— Instrucciones —
**A)** En la columna sobre Rocky Valdés, ¿de qué equipo son hinchas casi todos los familiares y amigos de quien escribe?
**B)** Vuelve a escribir sin cambios el tramo de la columna sobre Rocky Valdés que va desde "En ese sentido, y" hasta "de forma póstuma.", incluidas estas últimas palabras.

A principios de junio de 2025, el Salón Internacional de la Fama del Boxeo incluyó en sus filas al boxeador colombiano Rocky Valdés. El periodista Juan Pablo Parra reflexiona sobre la vida del boxeador y lo que significa su inducción al espacio simbólico más exclusivo de este deporte.
Hace poco me enteré de que Rodrigo «Rocky» Valdés, la Bestia, será incluido en el International Boxing Hall of Fame. Se le concederá, así, el máximo honor que se entrega en el mundo del boxeo. Por supuesto, la noticia me llenó de alegría, pues Rocky, que en paz descanse, sigue haciendo historia en el pugilismo colombiano. Acto seguido, quise unirme al homenaje y escribir algo sobre él, pero de inmediato mi gran desventaja como fanático del boxeo salió a relucir: soy muy jóven y crecí en un entorno sin cultura pugilística.
Me explico. Mi familia y mis amigos son futboleros, casi todos hinchas de Millonarios. Mi padre, por ejemplo, podría hablarme de El Dorado o de cuando iba a ver a Willington Ortiz o Arnolfo Iguarán, pero no así contarme con el mismo detalle de las míticas peleas de Rocky contra Bennie Briscoe, apodado «el Robot de Filadelfia» debido a su capacidad sobrehumana de resistir y lanzar golpes, o contra Carlos Monzón, el mejor boxeador argentino de todos los tiempos (condenado a once años de prisión por el asesinato de su esposa, Alicia Muñiz). A esto se suma que apenas cumplí treinta años y no tengo recuerdos propios de los grandes boxeadores colombianos, de esos campeones pioneros. No puedo narrarles de primera mano en esta columna sus peleas míticas ni la vejez de los campeones, caminando ya subidos de peso y algo calvos por las calles de Cartagena, Barranquilla o Montería.
En ese sentido, y solo en ese sentido, creo que el boxeo colombiano sigue siendo muy caribeño. Los narradores, los periodistas, la memoria, los campeones más recordados, nacieron y viven cerca al mar. Y son ellos los que tienen recuerdos preciados o anécdotas inéditas que adquieren aún más valor y significado en momentos así, cuando un campeón como Valdés es homenajeado de forma póstuma.

— Datos seleccionados —

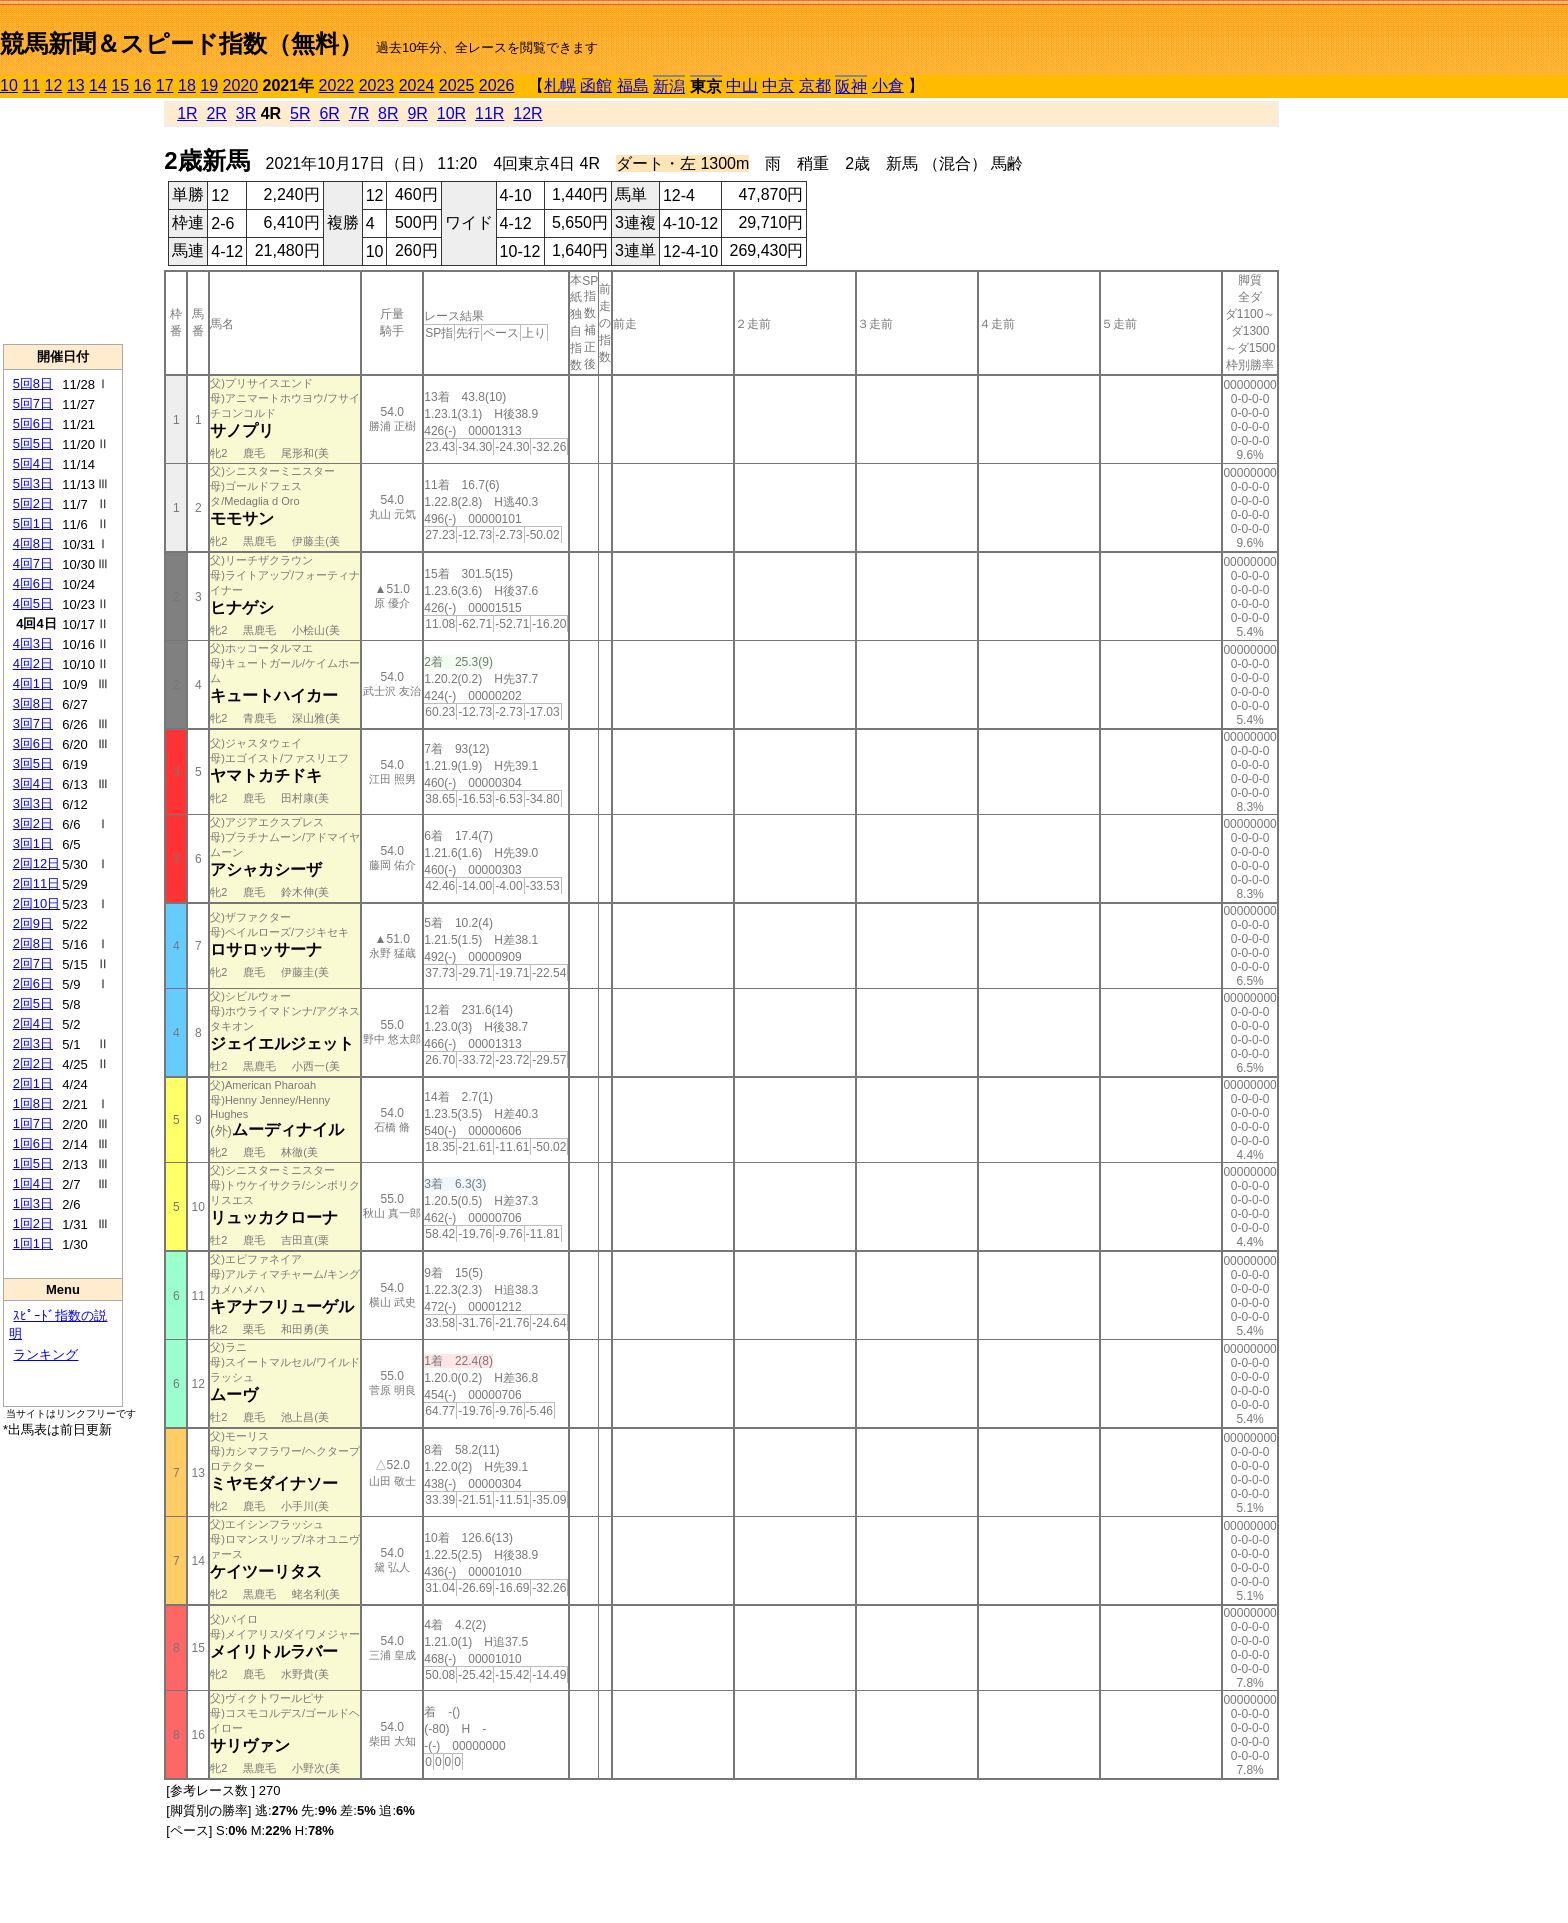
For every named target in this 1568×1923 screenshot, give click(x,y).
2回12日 (37, 863)
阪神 (851, 86)
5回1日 (33, 523)
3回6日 (33, 743)
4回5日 (33, 603)
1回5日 (33, 1163)
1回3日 (33, 1203)
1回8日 (33, 1103)
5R (300, 113)
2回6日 (33, 983)
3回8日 (33, 703)
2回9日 (33, 923)
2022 (337, 85)
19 (209, 85)
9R (417, 113)
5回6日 (33, 423)
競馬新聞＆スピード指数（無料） (181, 43)
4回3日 (33, 643)
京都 (815, 85)
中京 (778, 85)
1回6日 (33, 1143)
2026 (497, 85)
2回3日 (33, 1043)
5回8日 (33, 383)
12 (54, 85)
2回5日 (33, 1003)
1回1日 (33, 1243)
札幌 (560, 85)
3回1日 (33, 843)
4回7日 (33, 563)
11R (489, 113)
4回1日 (33, 683)
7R (359, 113)
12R (527, 113)
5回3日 (33, 483)
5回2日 (33, 503)
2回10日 (37, 903)
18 (187, 85)
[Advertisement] (63, 221)
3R (246, 113)
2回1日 (33, 1083)
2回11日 (37, 883)
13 (76, 85)
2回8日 (33, 943)
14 (98, 85)
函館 (596, 85)
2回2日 (33, 1063)
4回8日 (33, 543)
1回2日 (33, 1223)
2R (216, 113)
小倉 (888, 85)
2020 (241, 85)
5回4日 (33, 463)
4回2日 (33, 663)
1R (187, 113)
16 (143, 85)
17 (165, 85)
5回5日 (33, 443)
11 (31, 85)
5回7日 (33, 403)
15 (120, 85)
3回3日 (33, 803)
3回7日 (33, 723)
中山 (742, 85)
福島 (633, 85)
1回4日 (33, 1183)
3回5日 (33, 763)
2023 (377, 85)
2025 (457, 85)
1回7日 (33, 1123)
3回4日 (33, 783)
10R (451, 113)
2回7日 (33, 963)
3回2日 (33, 823)
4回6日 (33, 583)
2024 (417, 85)
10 (9, 85)
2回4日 (33, 1023)
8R (388, 113)
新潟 (669, 86)
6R (329, 113)
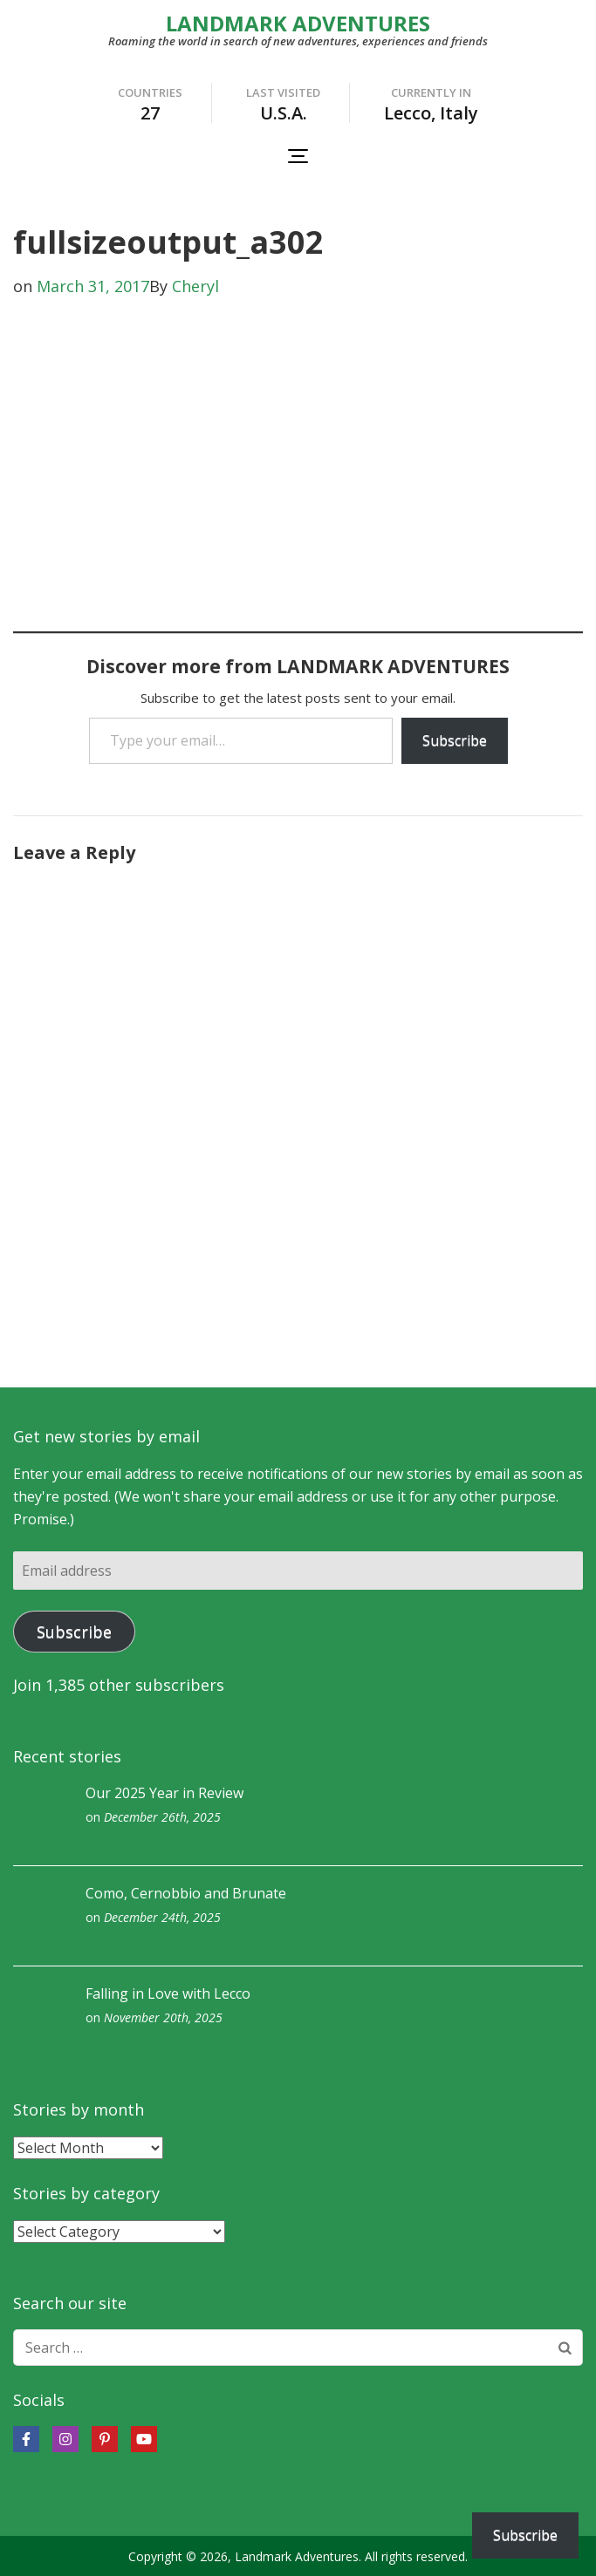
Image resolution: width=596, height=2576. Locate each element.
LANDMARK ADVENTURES (298, 23)
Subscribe (454, 740)
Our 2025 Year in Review (164, 1793)
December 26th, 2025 (162, 1817)
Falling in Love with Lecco (168, 1993)
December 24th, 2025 (162, 1917)
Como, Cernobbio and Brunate (186, 1893)
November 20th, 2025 (163, 2017)
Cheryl (195, 286)
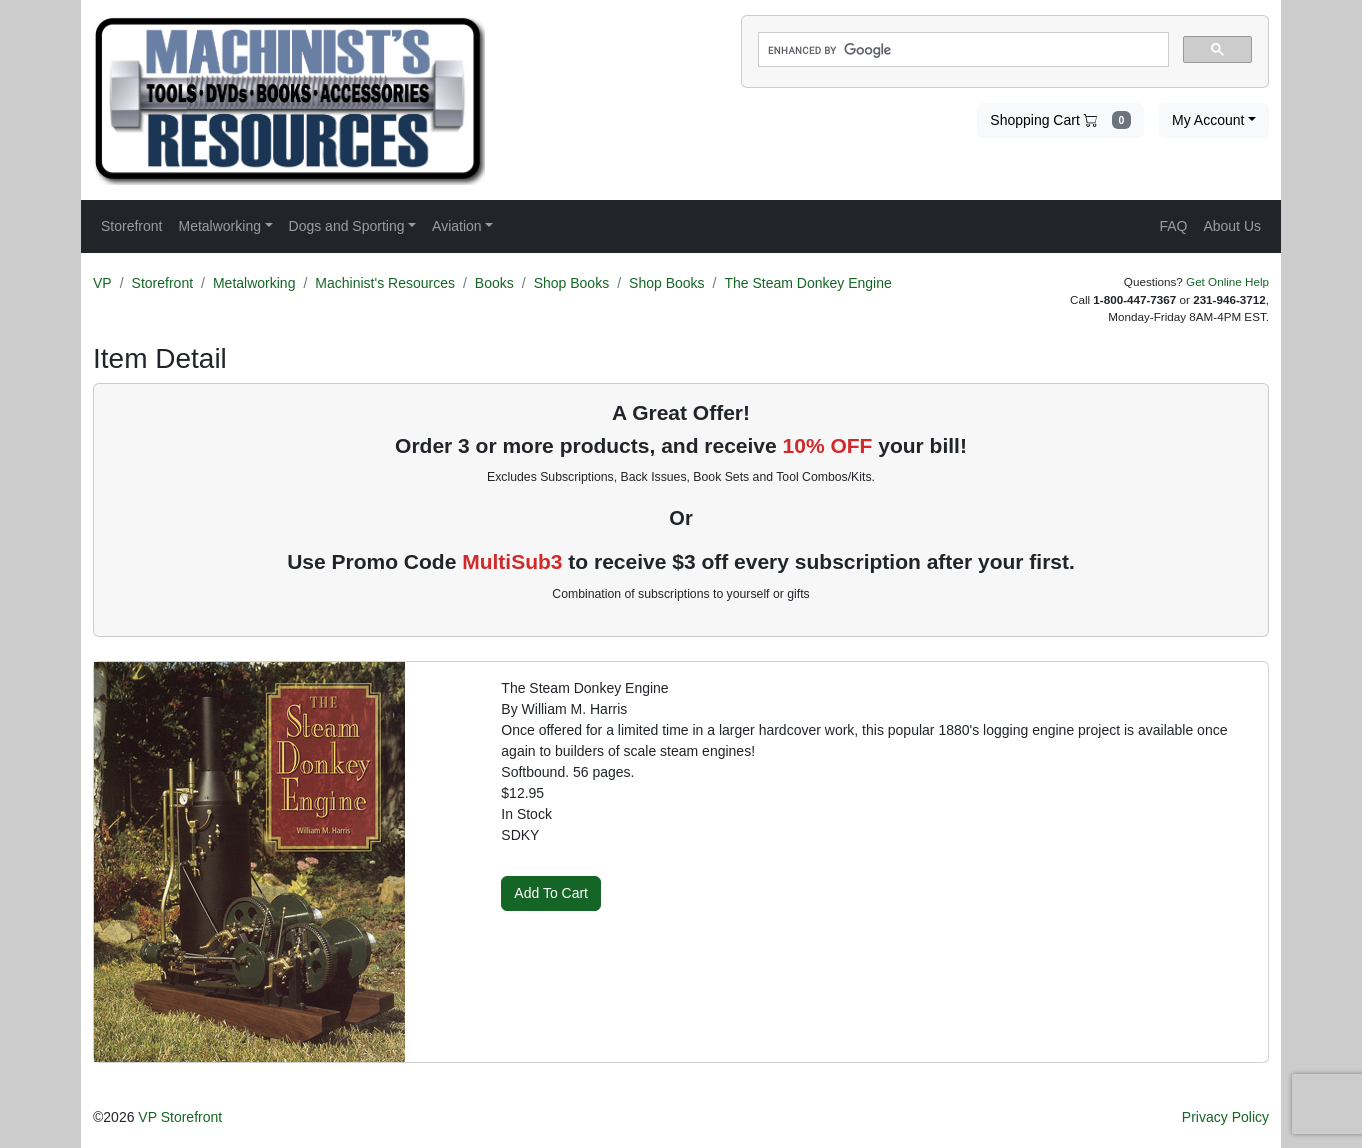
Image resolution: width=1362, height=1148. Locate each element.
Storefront (162, 283)
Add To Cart (551, 893)
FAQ (1173, 226)
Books (494, 283)
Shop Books (572, 283)
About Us (1232, 226)
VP (102, 283)
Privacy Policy (1225, 1117)
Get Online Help (1227, 281)
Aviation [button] (457, 226)
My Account (1208, 120)
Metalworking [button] (219, 226)
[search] (961, 50)
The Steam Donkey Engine (807, 283)
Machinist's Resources (385, 283)
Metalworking (254, 283)
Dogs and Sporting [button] (347, 226)
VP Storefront (180, 1117)
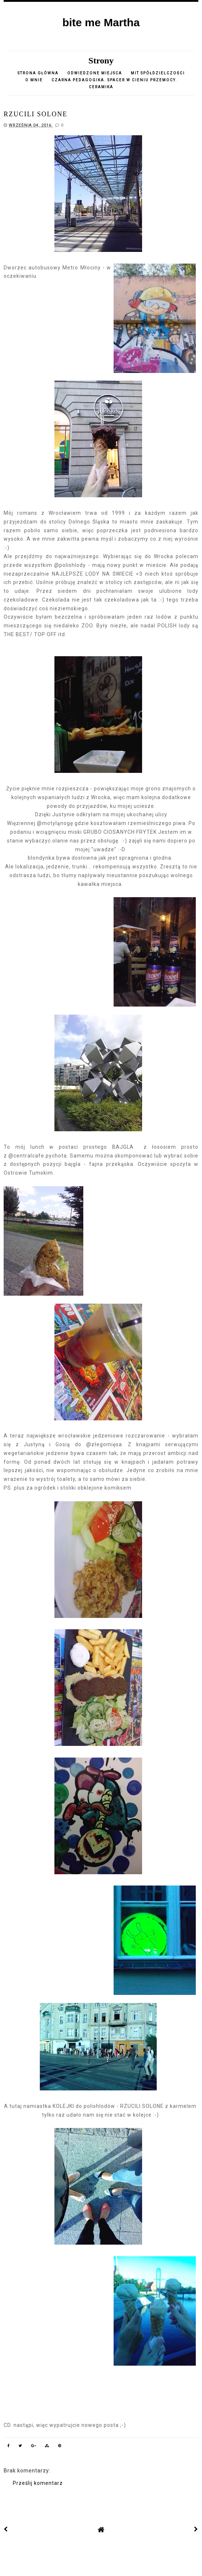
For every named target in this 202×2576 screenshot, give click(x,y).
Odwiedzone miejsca (94, 73)
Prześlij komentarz (38, 2483)
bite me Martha (101, 22)
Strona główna (38, 73)
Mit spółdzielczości (158, 73)
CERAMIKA (101, 87)
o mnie (34, 80)
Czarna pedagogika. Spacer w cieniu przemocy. (114, 80)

— Lista de respuestas —
**A)** De Millonarios.

**B)**
En ese sentido, y solo en ese sentido, creo que el boxeo colombiano sigue siendo muy caribeño. Los narradores, los periodistas, la memoria, los campeones más recordados, nacieron y viven cerca al mar. Y son ellos los que tienen recuerdos preciados o anécdotas inéditas que adquieren aún más valor y significado en momentos así, cuando un campeón como Valdés es homenajeado de forma póstuma.